On July 29, 2011, Cisco announced the end of life of the product. No further product updates were released after July 30, 2012, and support ceased on July 29, 2014.[4] The Support page with documentation links was taken down on July 30, 2016, replaced with an Obsolete Status Notification.[5]
It was succeeded by Cisco AnyConnect Secure Mobility Client.
Availability
The software is not free but is often installed on university and business computers in accordance with a site-license. As with most corporate licenses, administrators are allowed to freely distribute the software to users within their network.

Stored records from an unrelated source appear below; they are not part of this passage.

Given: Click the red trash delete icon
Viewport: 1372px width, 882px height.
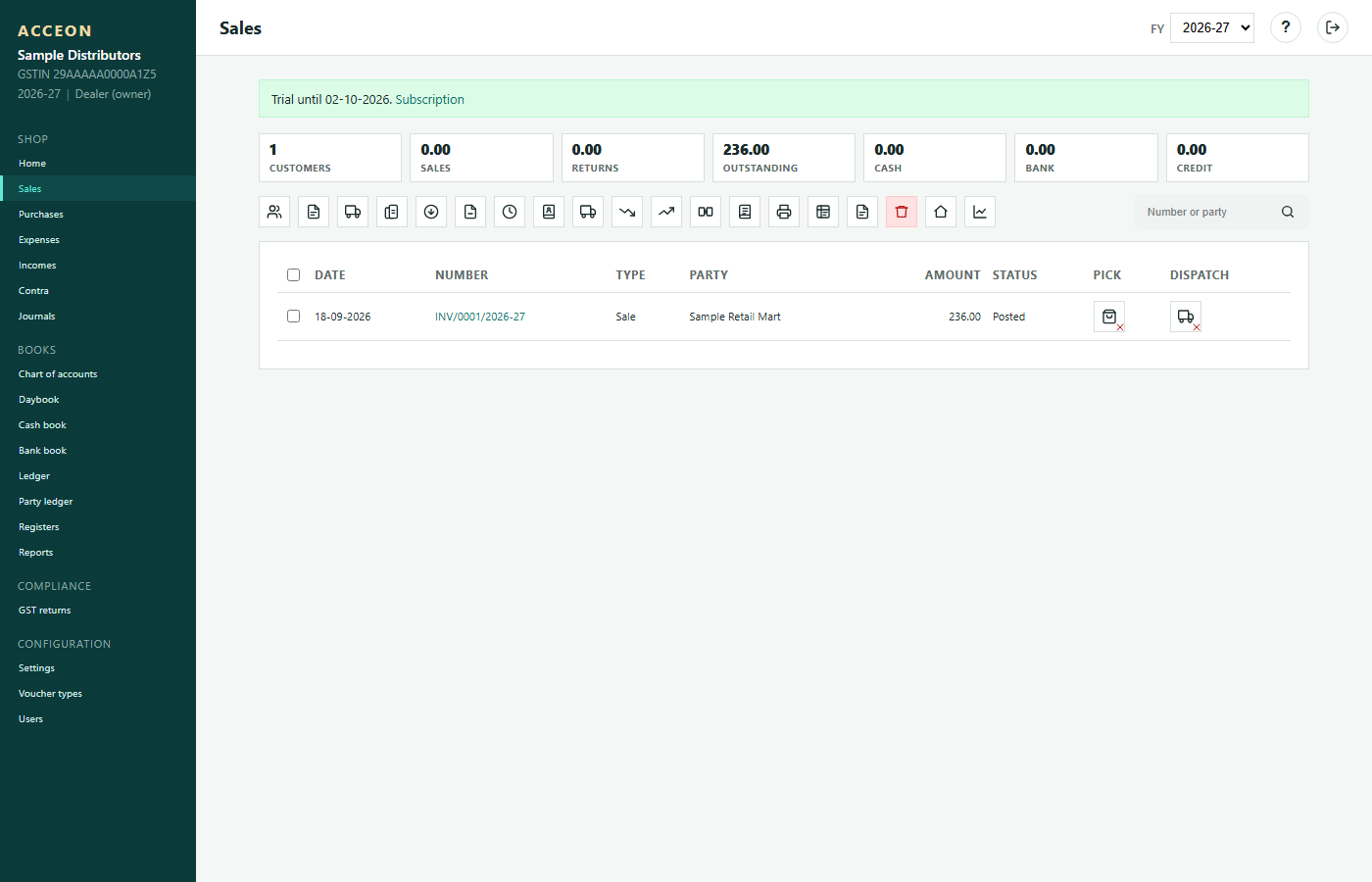Looking at the screenshot, I should (902, 212).
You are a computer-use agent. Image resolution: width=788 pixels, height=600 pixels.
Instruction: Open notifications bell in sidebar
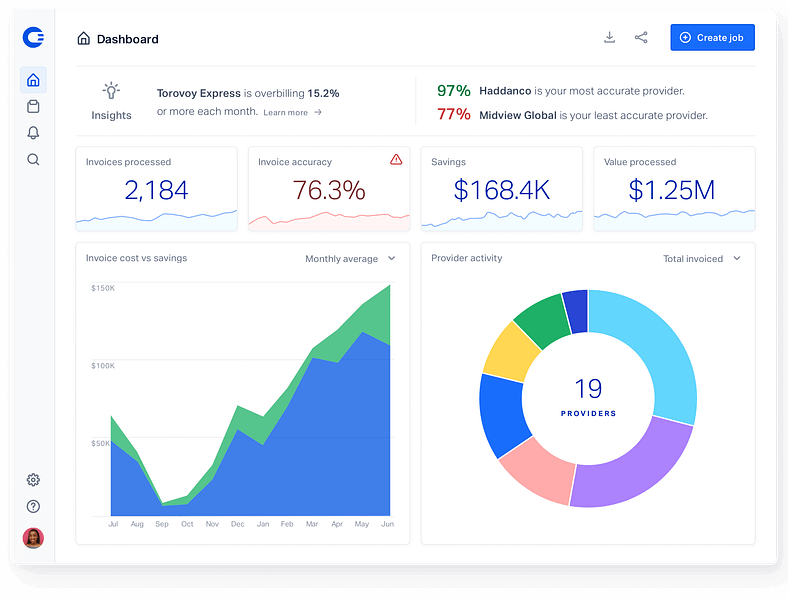[x=33, y=133]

The open-source vpnc client can connect to most VPNs supported by the official client.
Compatibility
VPN Client 4.9.01.0230 beta added support for Mac OS X 10.6.[6] Stable version 4.9.01.0180 appears to lack that support; 4.9.00.0050 explicitly did not support versions of Mac OS X later than 10.5.[7]

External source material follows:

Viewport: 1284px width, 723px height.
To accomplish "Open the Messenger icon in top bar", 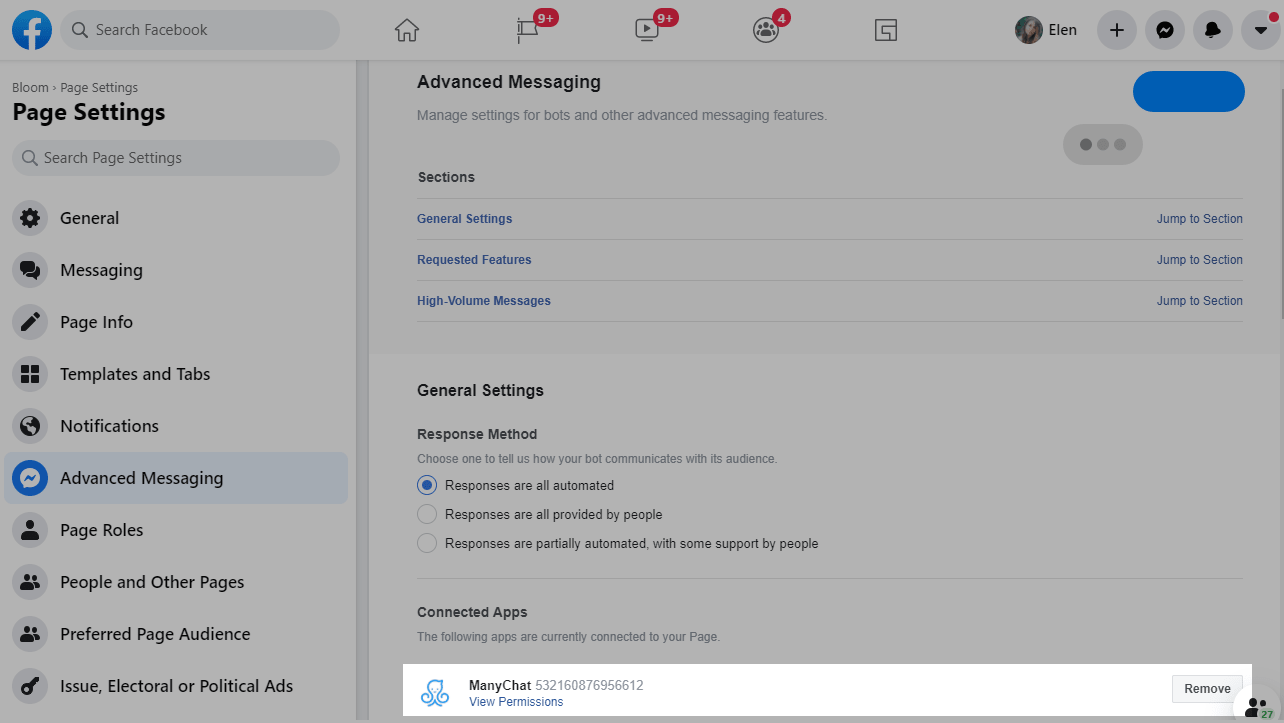I will (1165, 30).
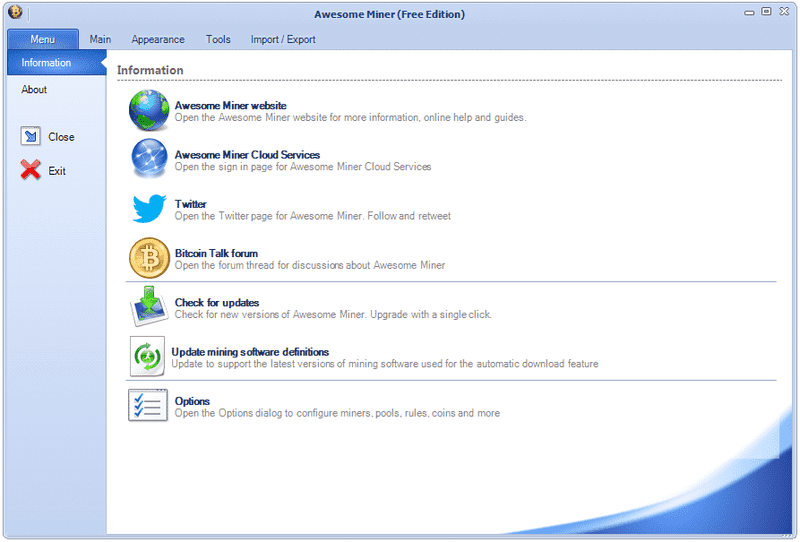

VPN Client 5.0.07.0290 added support for 64-bit versions of Windows Vista and Windows 7.[8][9]
Security
The client uses profile configuration files (.pcf) that store VPN passwords either hashed with type 7, or stored as plaintext. A vulnerability has been identified,[10] and those passwords can easily be decoded using software or online services.[11] To work around these issues, network administrators are advised to use the Mutual Group Authentication feature, or use unique passwords (that aren't related to other important network passwords).[10]